March 28, 2024

Emily Blunt (left) with John Krasinski (right) in A Quiet Place (photo courtest of Paramount)

James Cole Clay // Film Critic

A QUIET PLACE

Rated PG-13, 90 minutes
Directed by: John Krasinski
Starring: Emily BluntJohn Krasinski, Millicent Simmonds Noah Jupe

A genre thriller is best kept simple and to the point. Setting up a list of rules, a novel logic, or satisfying trope could be the perfect prescription to make a genuine crowd-pleaser. Filmmaker John Krasinski’s A QUIET PLACE adequately executes a formula made for the big screen, with a premise that thrills and supplies compassion for humanity and the film’s characters.

The film follows a casual, everyday family led by Lee (Krasinski, also co-writer and director) and Evelyn (Emily Blunt, who’s also Krasinski’s real-life wife) and their two pre-teen children (Noah Jupe and Millicent Simmonds). They are in a dystopian setting where we quickly learn if you speak, you die. Krasinski quickly shows his hand with a show-stopping cold opener that depicts a tragic event in the family’s history. He tells us instantly this is a controlled mood-piece worth settling into.

After a year into hiding the family have set up camp on a massive farm they may have already occupied in the years prior to the arachnid-like creatures taking over the world. Krasinski’s skills behind the camera shine as he takes a premise that could be treated with a B-movie style zaniness and regards the threat with reverence to generate a moving story about the anxieties that come with protecting your family. The love he put into the making of this film is palpable. By Krasinski partnering with his spouse, the duo clearly have a deep understanding of one another and how deep love can run.

Emily Blunt (left) with John Krasinski (right) in ‘A QUIET PLACE.’ Photo courtesy of Paramount.

But first and foremost, A QUIET PLACE never skips on the exhilirating elements and side-plots that are paid off with gleefully painful results. Krasinski borrows a “Spielbergian” sense of direction in the way he handles his child actors, without dipping into schmaltz. Jupe and Simmonds are treated with the respect they deserve as actors. The two adults never condescend, only guide the two children. Simmonds, a deaf actress,  portrays a fully realized character with psychology and motivations that feel organic to a maturing child at that age. The use of American Sign Language is featured heavily and portrayed with elegance that so many filmmakers willfully ignore.

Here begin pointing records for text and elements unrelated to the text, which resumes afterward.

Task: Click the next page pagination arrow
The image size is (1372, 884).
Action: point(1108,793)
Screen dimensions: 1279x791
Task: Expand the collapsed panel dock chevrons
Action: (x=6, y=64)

There have been comments that this is a left-turn for Krasinski as an actor and as a director, and it is in many ways. He became a near-household name on THE OFFICE for silently smirking at the camera. Krasinski has never been better as a film actor conveying the situation with only crinkles in his forehead and the sigh of a dad with one last hope to save his family. He and Blunt find beauty in the slight mannerisms.

So many lesser genre films have the wife on the phone, waiting at home for her beau to safely burst through the front door. In the case of Blunt, she spends a large portion of the film at home and pregnant, yet that aspect and duty is held up as a burden that serves as a purpose larger than a lousy plot thread.

A QUIET PLACE is not without its logistical flaws that one could pick apart if you’re really looking, but most will want to enjoy the tender thrills thrown at you by an emerging filmmaker. The best horror serves as an emotional, social allegory that can relate to the world in a timeless manner. Here, we get a bottle cap tight piece of filmmaking with a remarkable score by Marco Beltrami that amplifies the emotion caught on camera. While the characters on screen won’t utter more than a whisper, you’re guaranteed to hear a few screams from across the theater.

Grade: B+ 

A QUIET PLACE opens nationwide on Friday.